[Screenshot grounding data]
========================================================================

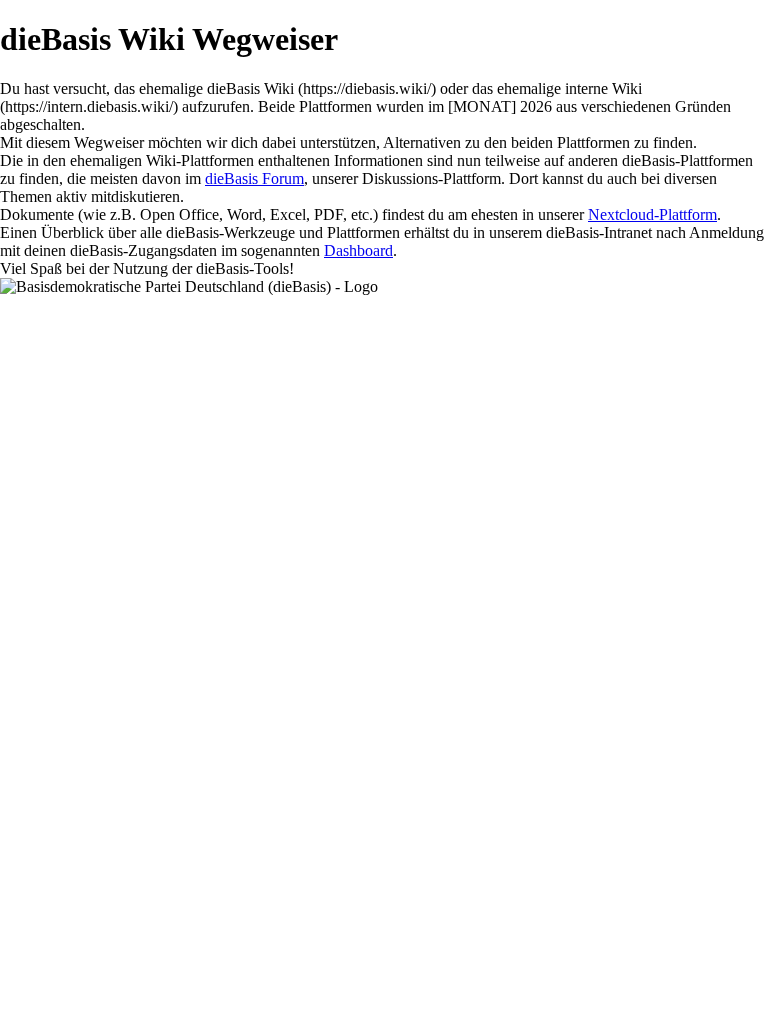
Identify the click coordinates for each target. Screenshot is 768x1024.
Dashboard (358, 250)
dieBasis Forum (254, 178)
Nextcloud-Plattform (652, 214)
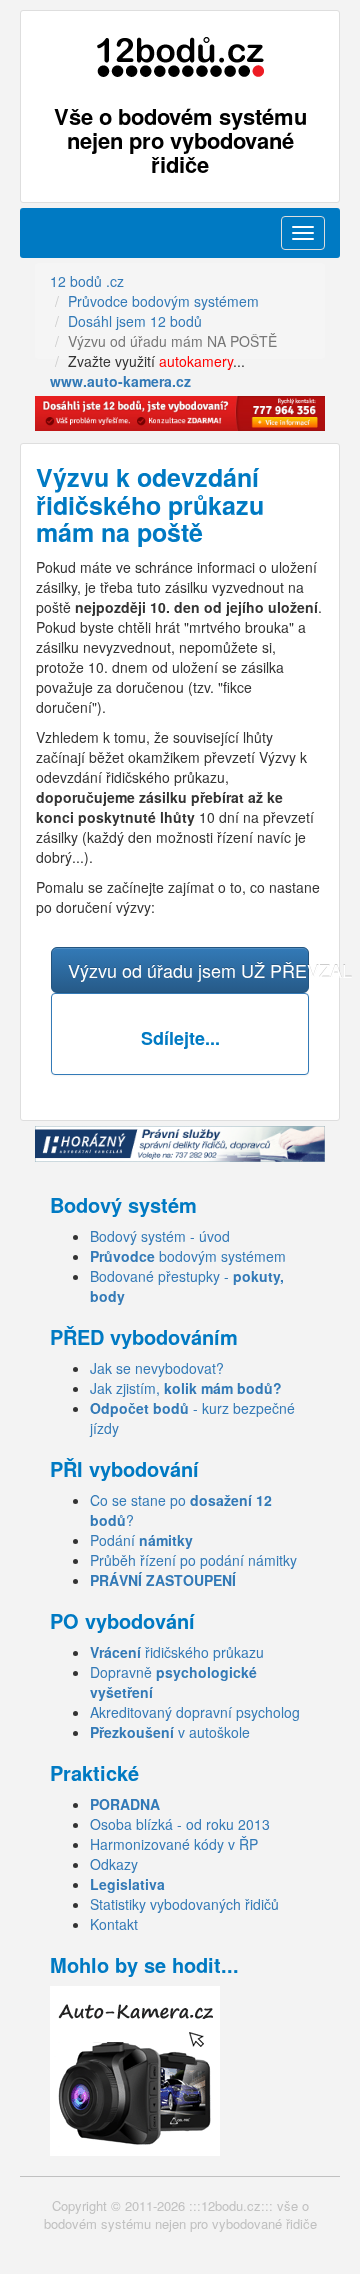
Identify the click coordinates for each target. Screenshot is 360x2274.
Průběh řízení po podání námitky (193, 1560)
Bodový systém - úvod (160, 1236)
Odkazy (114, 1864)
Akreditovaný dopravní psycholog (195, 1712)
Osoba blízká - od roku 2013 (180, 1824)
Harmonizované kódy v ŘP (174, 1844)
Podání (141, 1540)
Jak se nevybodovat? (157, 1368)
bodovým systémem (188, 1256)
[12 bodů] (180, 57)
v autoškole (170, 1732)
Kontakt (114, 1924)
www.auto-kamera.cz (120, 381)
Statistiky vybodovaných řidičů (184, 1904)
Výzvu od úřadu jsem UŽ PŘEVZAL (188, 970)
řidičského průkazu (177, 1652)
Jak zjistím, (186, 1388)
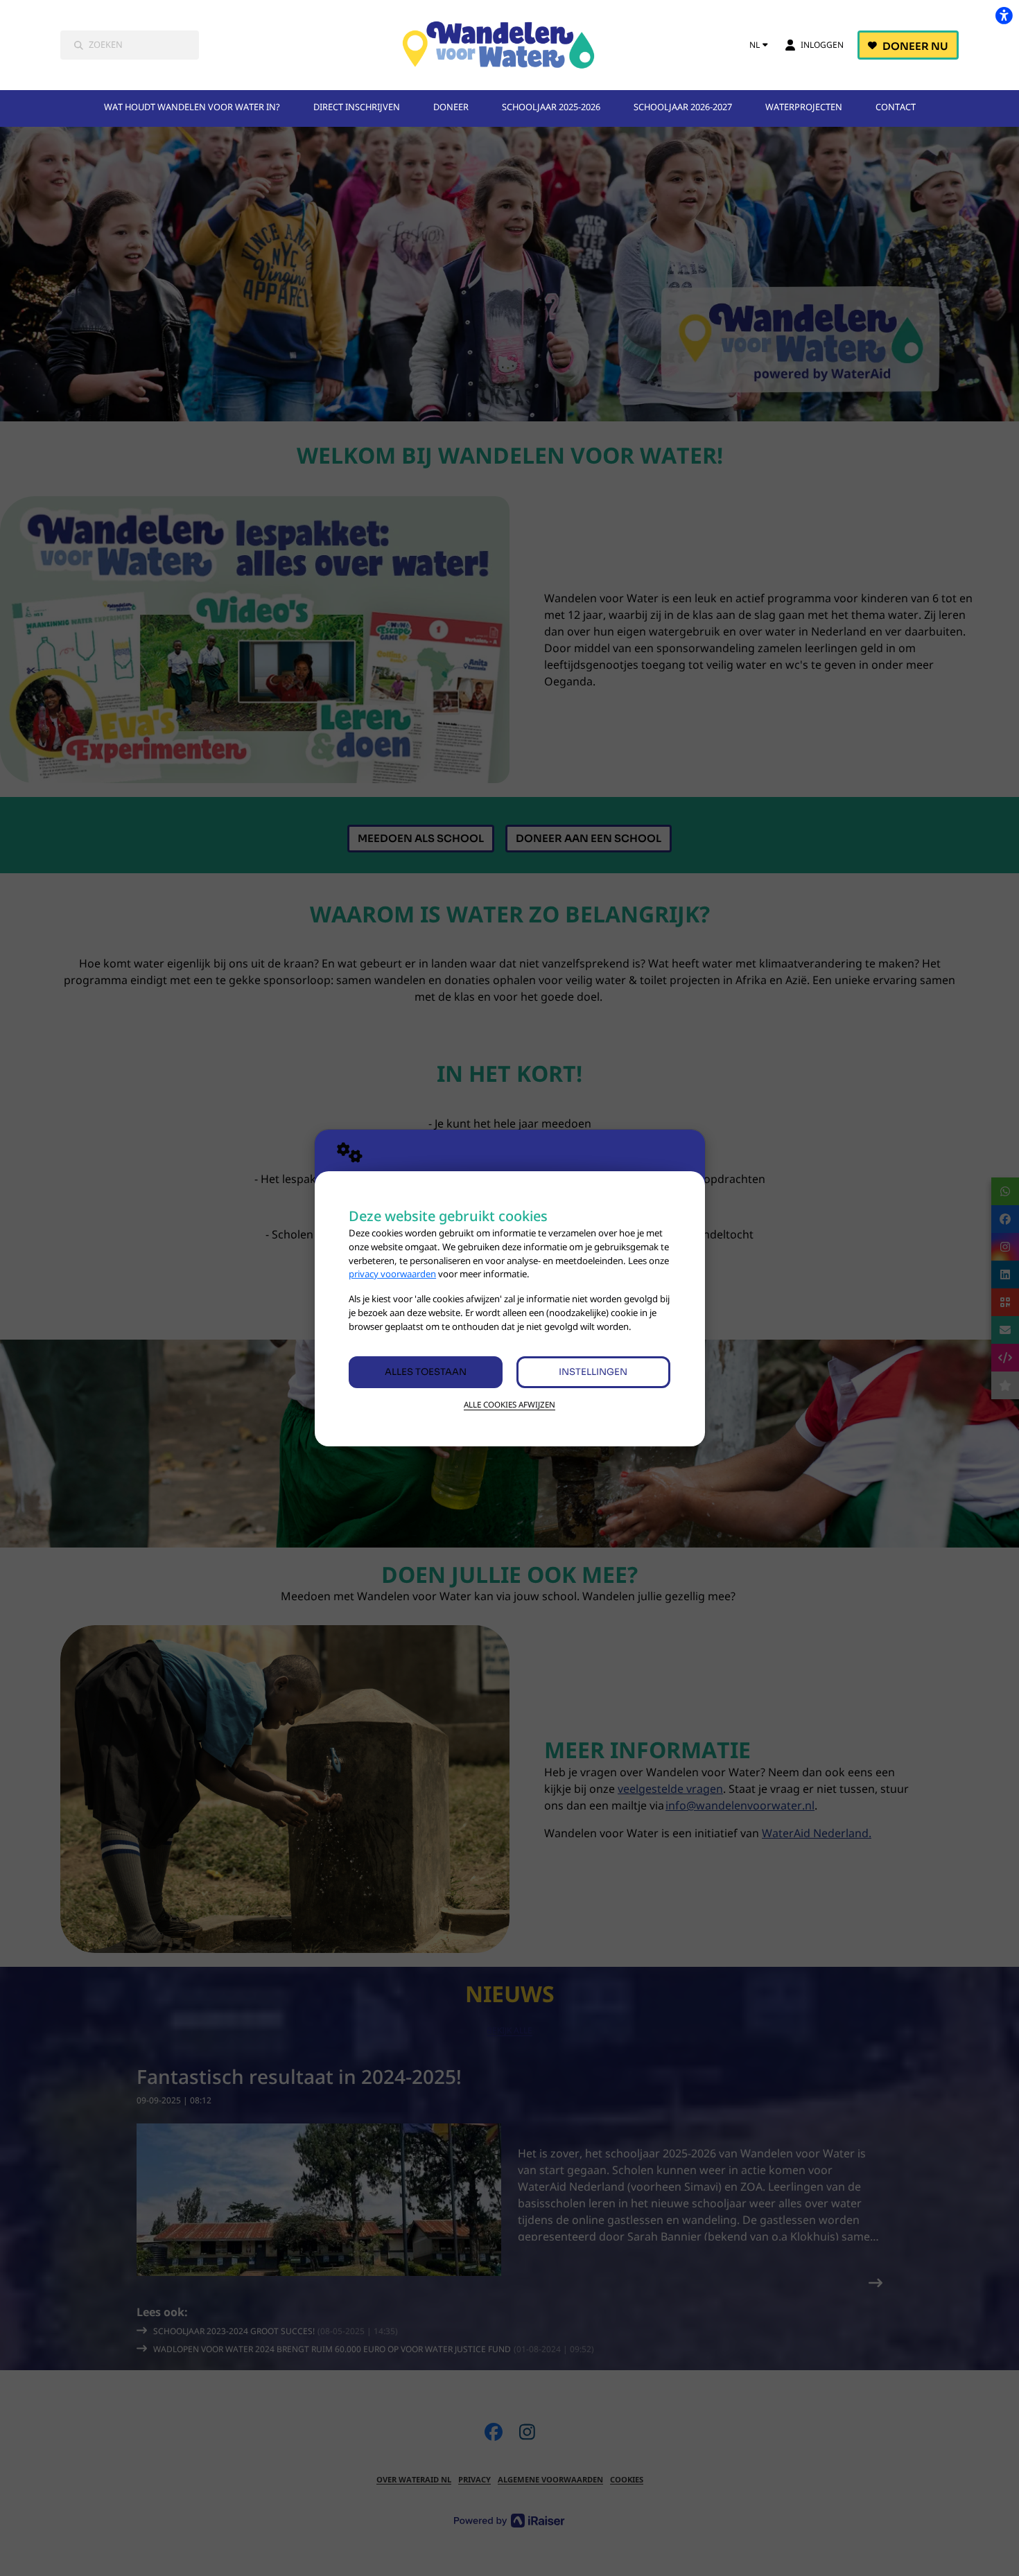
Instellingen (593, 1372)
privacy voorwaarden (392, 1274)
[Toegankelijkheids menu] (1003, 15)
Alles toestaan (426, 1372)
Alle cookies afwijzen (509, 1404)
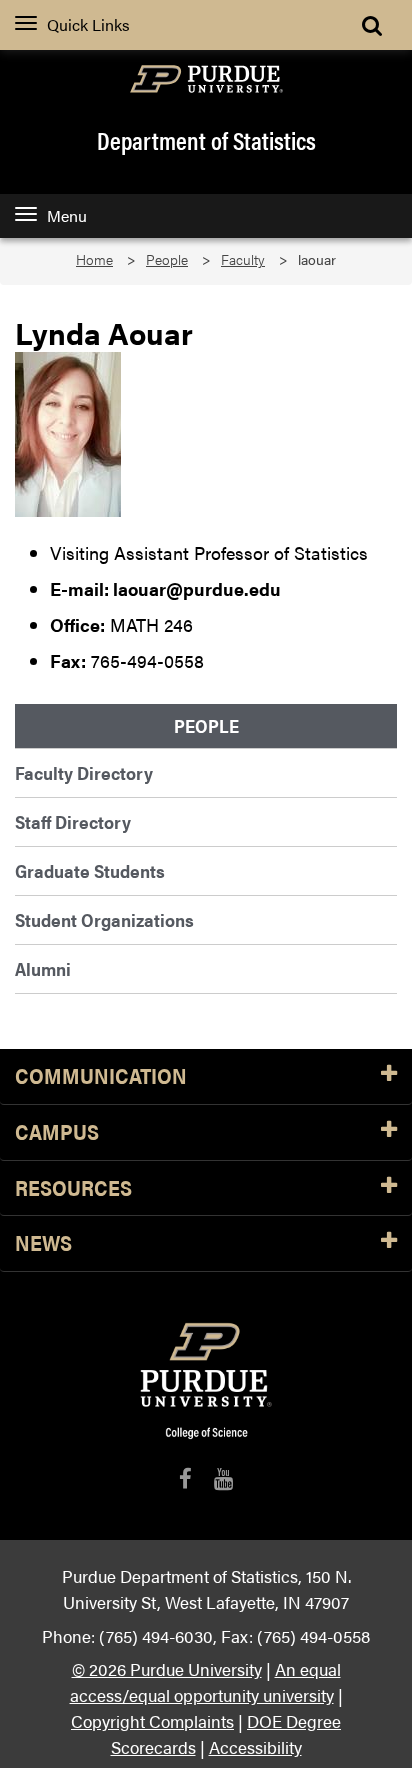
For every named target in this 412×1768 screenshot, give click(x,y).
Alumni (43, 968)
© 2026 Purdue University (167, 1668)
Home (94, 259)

========================================================================

Task to complete:
In the entries above, find the line with "Jak se nevybodovat? (157, 1368)" and the line with "Alles toestaan (426, 1372)". Return exactly those lines and all the ones between them, pictures excluded.

Output below:
Jak se nevybodovat? (157, 1368)
bodovým systémem (188, 1256)
[12 bodů] (180, 57)
v autoškole (170, 1732)
Kontakt (114, 1924)
www.auto-kamera.cz (120, 381)
Statistiky vybodovaných řidičů (184, 1904)
Výzvu od úřadu jsem UŽ PŘEVZAL (188, 970)
řidičského průkazu (177, 1652)
Jak zjistím, (186, 1388)
Instellingen (593, 1372)
privacy voorwaarden (392, 1274)
[Toegankelijkheids menu] (1003, 15)
Alles toestaan (426, 1372)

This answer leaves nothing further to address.